___ DATA SHOWN ___

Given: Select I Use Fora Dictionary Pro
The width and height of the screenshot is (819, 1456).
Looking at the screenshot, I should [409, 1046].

___
___ DATA SHOWN ___

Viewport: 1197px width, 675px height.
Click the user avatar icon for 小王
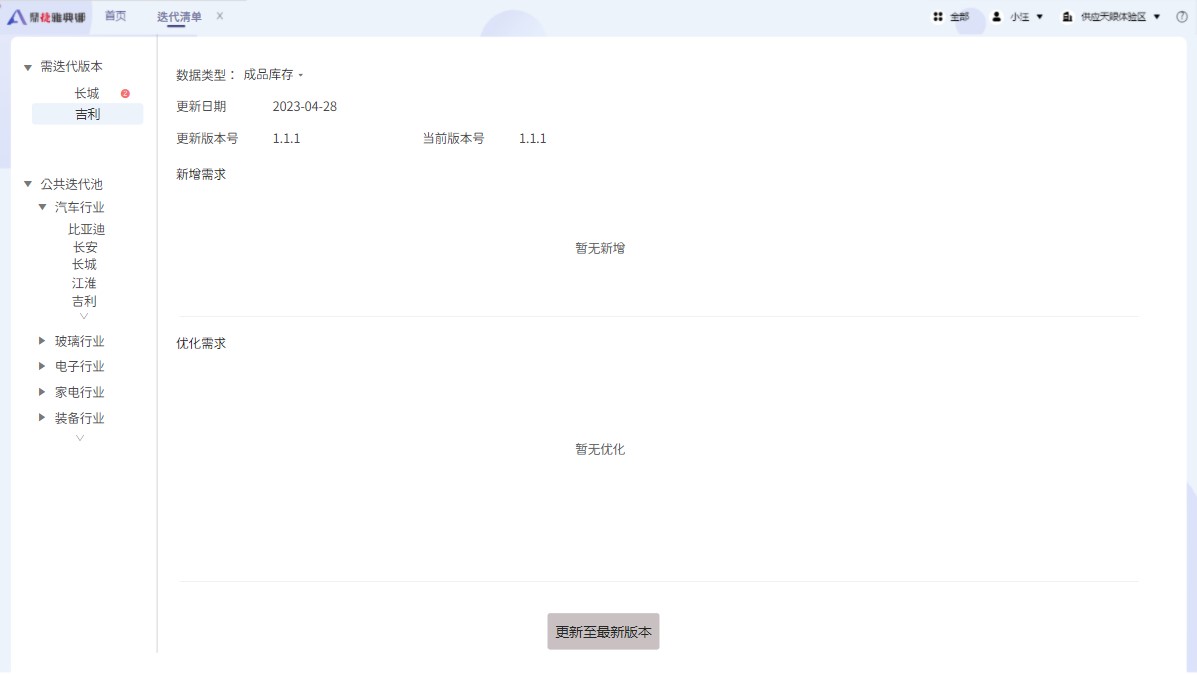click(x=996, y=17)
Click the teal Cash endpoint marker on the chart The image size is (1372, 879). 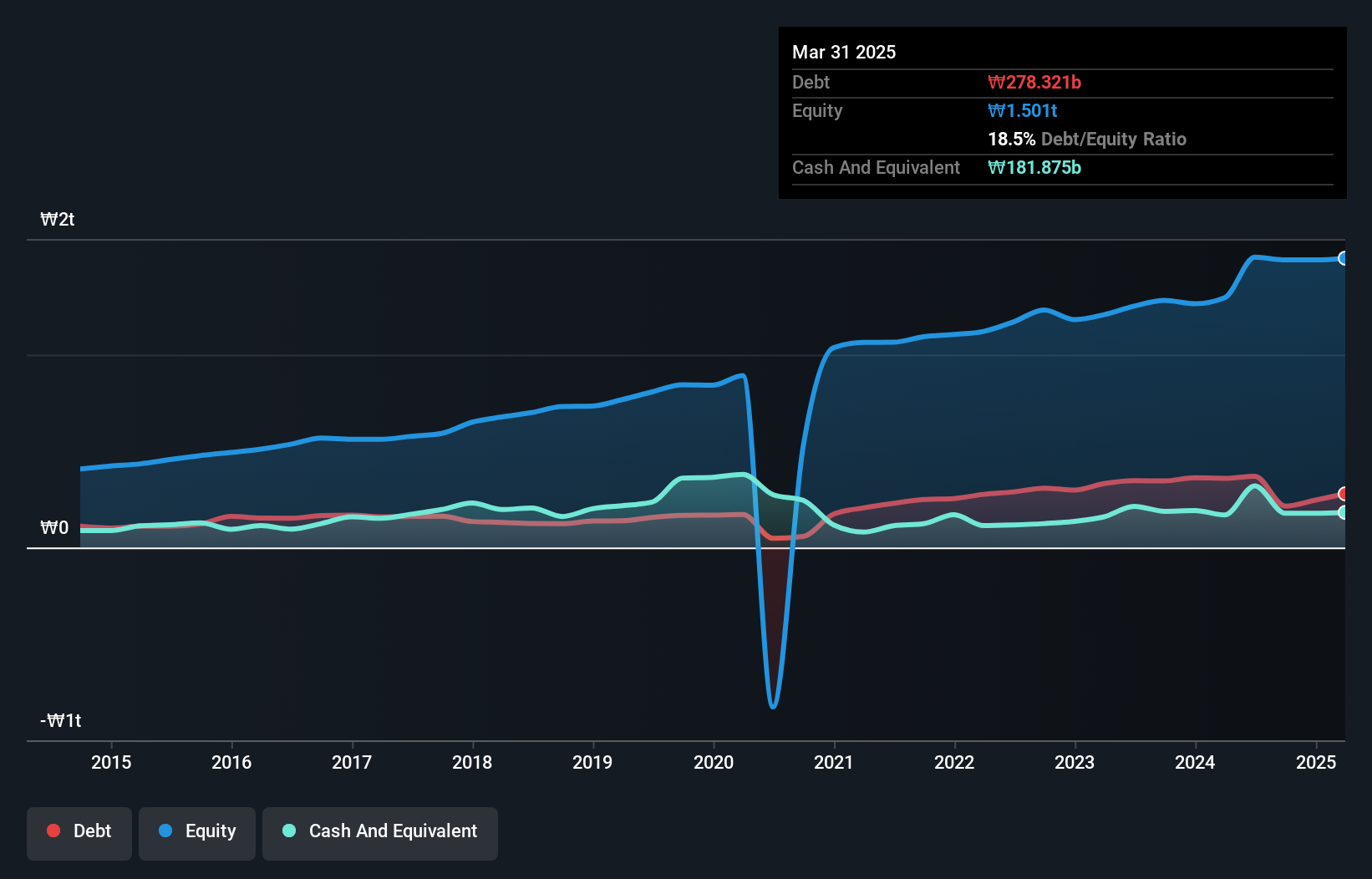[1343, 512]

___
___ DATA SHOWN ___

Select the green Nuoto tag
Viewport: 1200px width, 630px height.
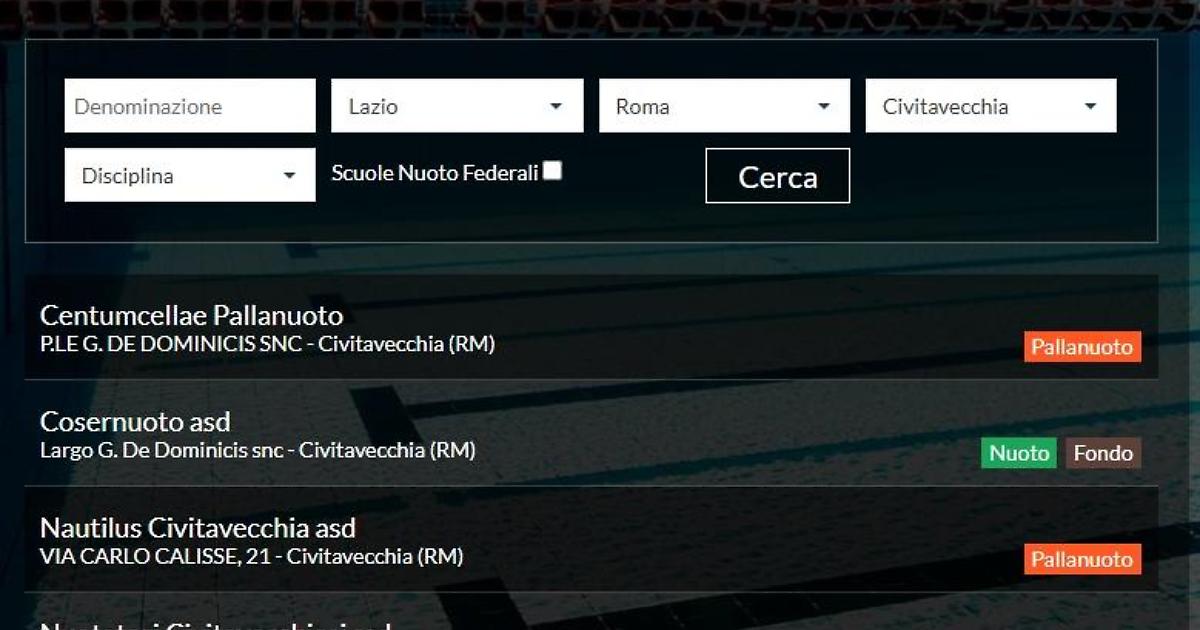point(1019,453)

___

THE EXERCISE:
Rewrite the part that opens with the line containing "Select the green Nuoto tag" and closes with the line containing "point(1019,453)", requests included, raising every coordinate in the answers by 98. Leave the pictures out of your answer.

RESPONSE TO THE TASK:
Select the green Nuoto tag
Viewport: 1200px width, 630px height.
point(1117,551)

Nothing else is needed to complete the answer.